- Opening Delimiter -
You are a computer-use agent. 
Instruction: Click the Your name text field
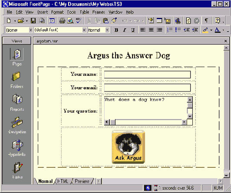(147, 74)
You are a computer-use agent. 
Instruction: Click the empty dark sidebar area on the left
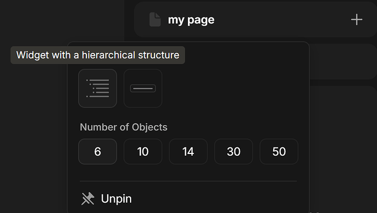tap(34, 135)
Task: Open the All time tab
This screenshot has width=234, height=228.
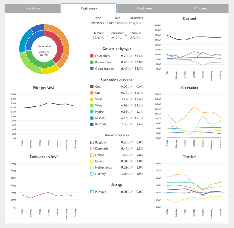Action: [200, 8]
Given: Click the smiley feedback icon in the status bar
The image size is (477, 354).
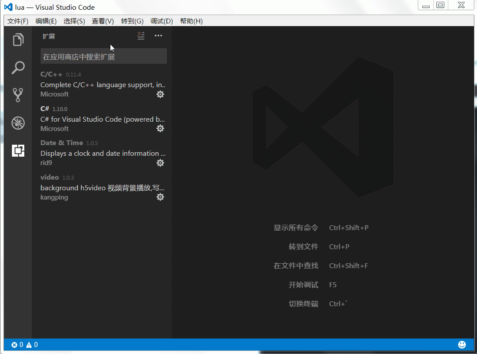Looking at the screenshot, I should click(462, 344).
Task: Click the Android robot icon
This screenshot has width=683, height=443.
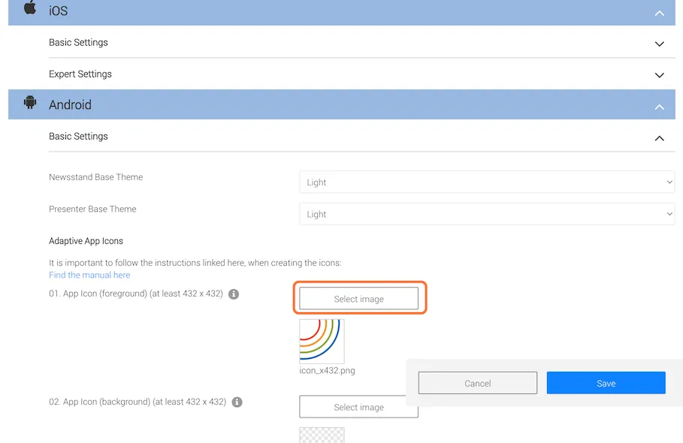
- Closing Delimiter -
> **EXERCISE DETAILS**
Provide every line from the material that contains the word "Task".

> **EXERCISE RESULT**
Task: Open the All time tab
Task: Click the Android robot icon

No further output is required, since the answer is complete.